§ WHAT YOU WILL DO: Compute how many lines below contain the word "Open" and respond with that number only.

Top of RECORDS SHOWN

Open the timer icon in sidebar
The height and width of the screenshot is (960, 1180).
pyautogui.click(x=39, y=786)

Bottom of RECORDS SHOWN
Top of RECORDS SHOWN

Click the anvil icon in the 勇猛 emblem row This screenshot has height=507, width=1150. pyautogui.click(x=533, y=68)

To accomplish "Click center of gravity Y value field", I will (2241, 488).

Bottom of RECORDS SHOWN
Top of RECORDS SHOWN

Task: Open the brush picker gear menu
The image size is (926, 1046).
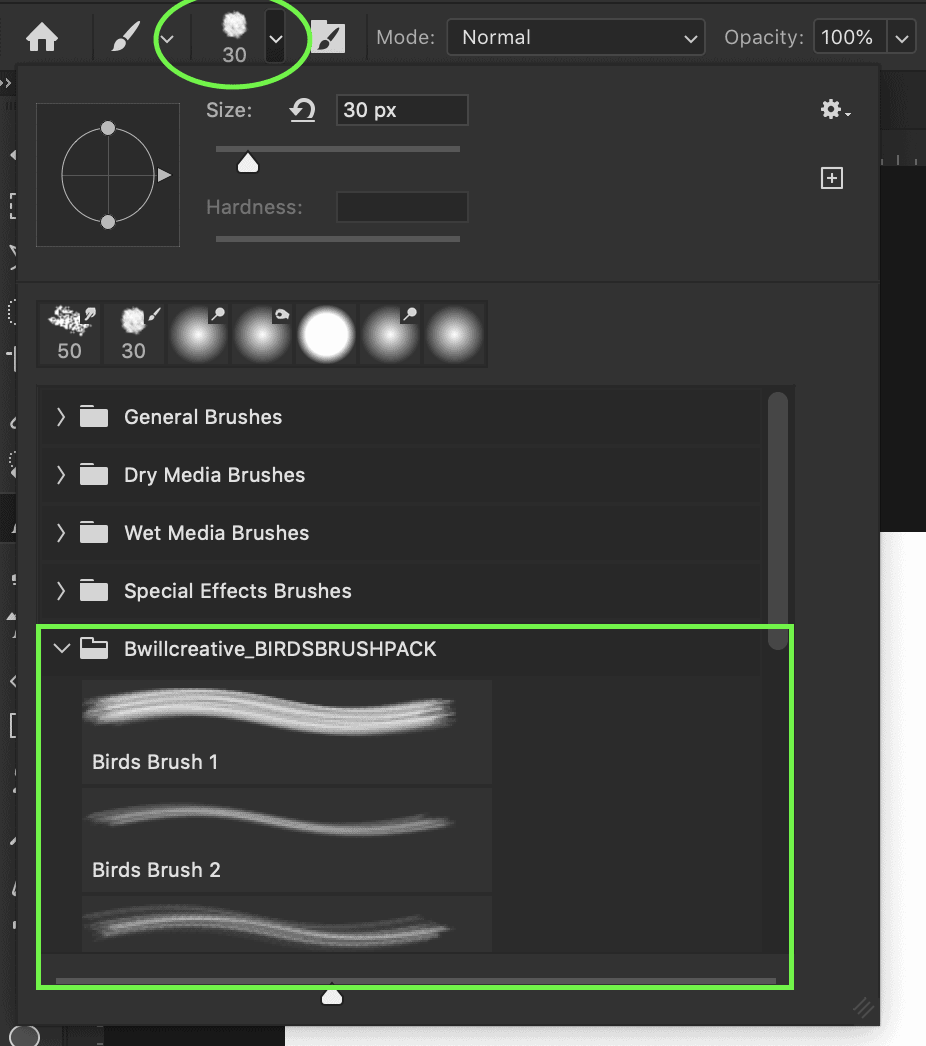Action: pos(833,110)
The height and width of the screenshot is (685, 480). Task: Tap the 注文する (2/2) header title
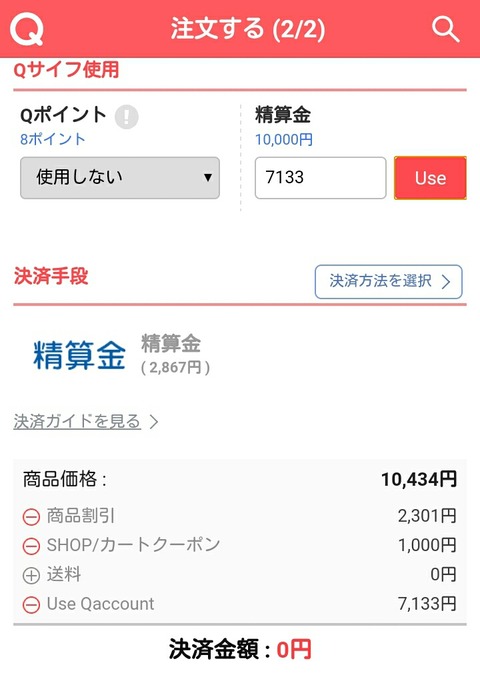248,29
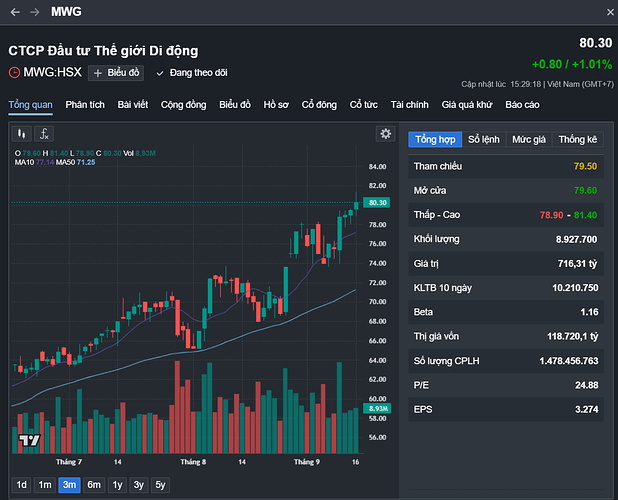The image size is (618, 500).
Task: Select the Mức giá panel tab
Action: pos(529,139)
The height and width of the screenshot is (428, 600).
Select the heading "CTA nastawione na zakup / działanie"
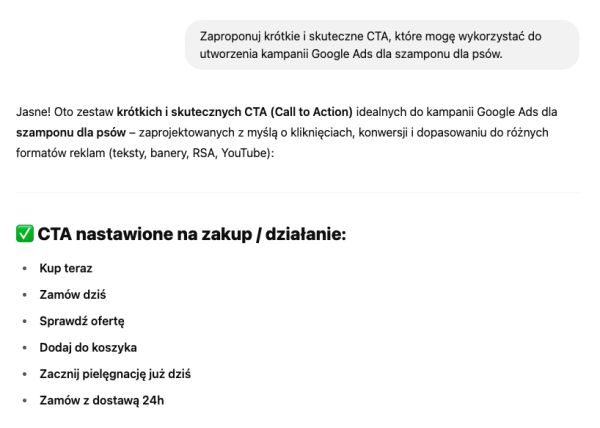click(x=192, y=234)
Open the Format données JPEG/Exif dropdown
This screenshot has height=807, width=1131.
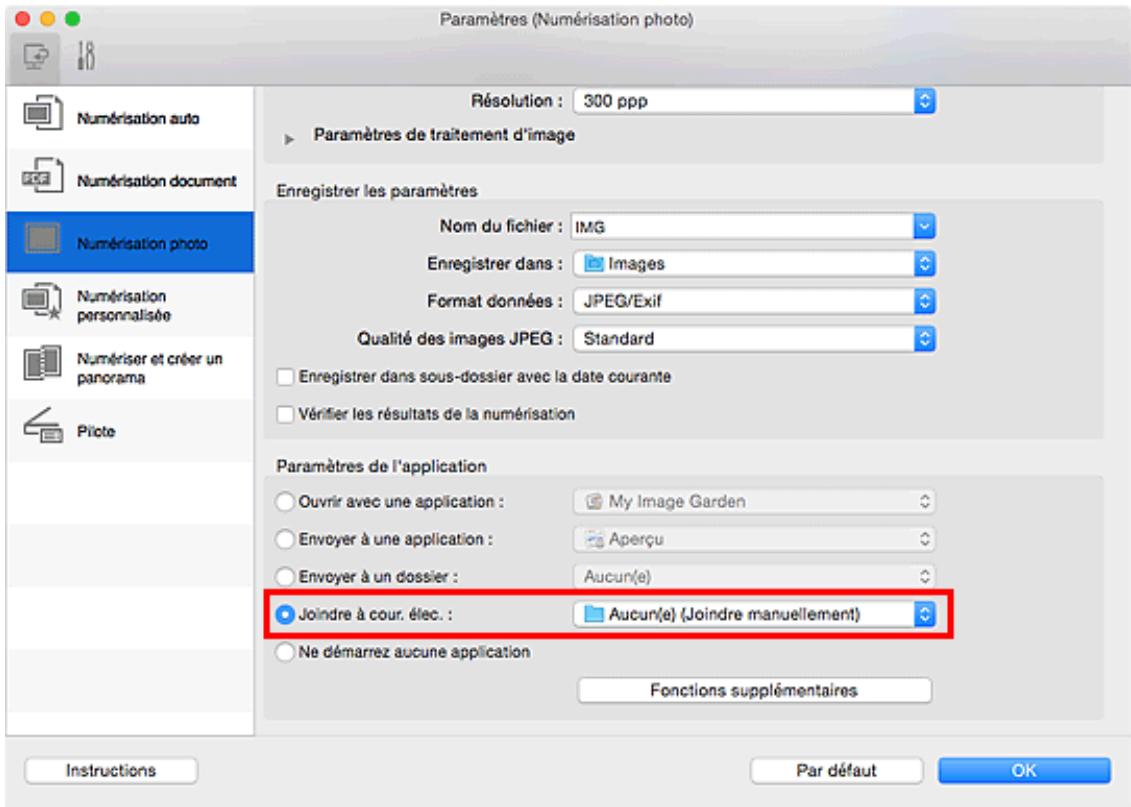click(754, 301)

Bottom of RECORDS SHOWN

§ YOUR SOLUTION: 3